The Downside of Credit Card Reform for Customers
But it’s not all good news.
In the wake of the sub-prime mortgage meltdown, not only have banks been losing enormous sums of money, consumers have found themselves without any ready source of cash or credit just when they need it most. As home values plummet, home equity lines nationwide are being frozen. Many customers now find themselves ‘upside down’ with regard to their secured debt. However, the cost of gas and food keeps rising anyway, jobs keep disappearing, and more and more customers have been leaning on their unsecured credit cards to fill the gap.

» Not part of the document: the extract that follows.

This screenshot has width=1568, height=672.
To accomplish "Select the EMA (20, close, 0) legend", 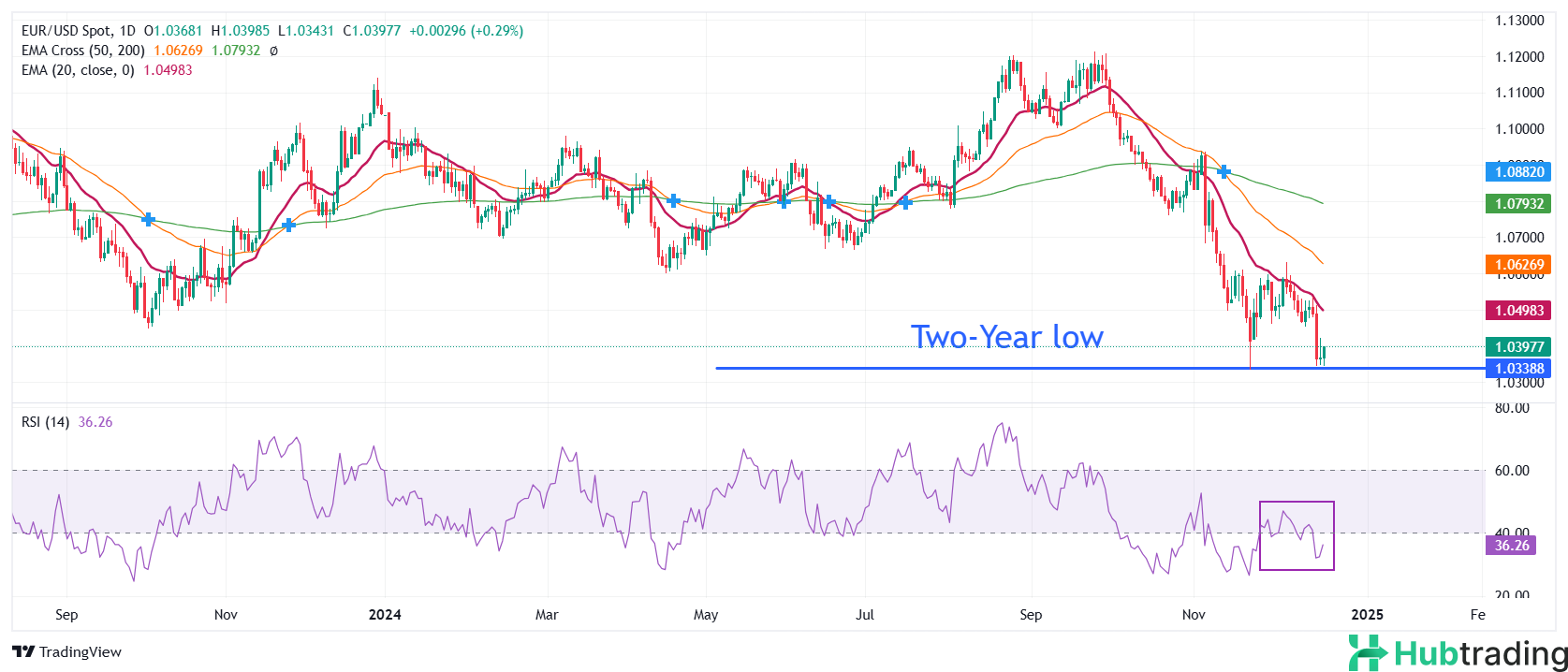I will 78,70.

Banks and lending institutions are naturally becoming skittish about a projected wave of credit card defaults that could rival the sub-prime meltdown in scope and toxicity. To head off losses that will surely come when the new Federal Reserve fair practices guidelines kick in, banks are starting to quietly lower credit limits on cards held by even their best customers. This immediately impacts credit scores: A major part of a customer’s credit score is calculated on how close to the credit limit the credit card debt has climbed. So, a good customer with $7,000 in credit card debt and a $20,000 limit will instantly see a lowered FICO score when his or her credit limit is reduced to $7500, thus making it even harder to get any other kind of loan.
Taking such preemptive measures may afford a degree of protection to banks, but it also tightens up credit in an already tight credit market and takes away yet another (admittedly bad) tool left to consumers for coping with serious financial crises. So what is understandably popular on a surface level is already having a negative impact on consumers by tightening up the availability of credit and downgrading credit scores even for responsible borrowers.
Clamping Down Hard on Predatory Secured Cards
However, a few practices the Fed hopes to eliminate are so predatory it’s hard to see how they can have anything but a positive effect. For example, many secured credit cards charge exorbitant application fees, card issuing fees, and so many other fees that by the time the card is actually sent out the customer almost no credit is left for that person to use, and what’s more, interest is then charged on the fees for opening and issuing the nearly worthless card. While companies who issue these cards assert that these tactics are necessary due to the risky nature of the customers who apply, the new rules proposed by the Fed will make it much harder for such companies to engage in this kind of predatory unsecured lending.
Credit card lending guidelines do need to be tightened. The Federal Reserve, Congress, and customers all agree easily on that single point. What is much less clear right now is how these tighter rules and standards will affect consumers, banks, and the economy as the current slowdown (some would even say ‘the current crisis’) unpredictably plays itself out over the coming months.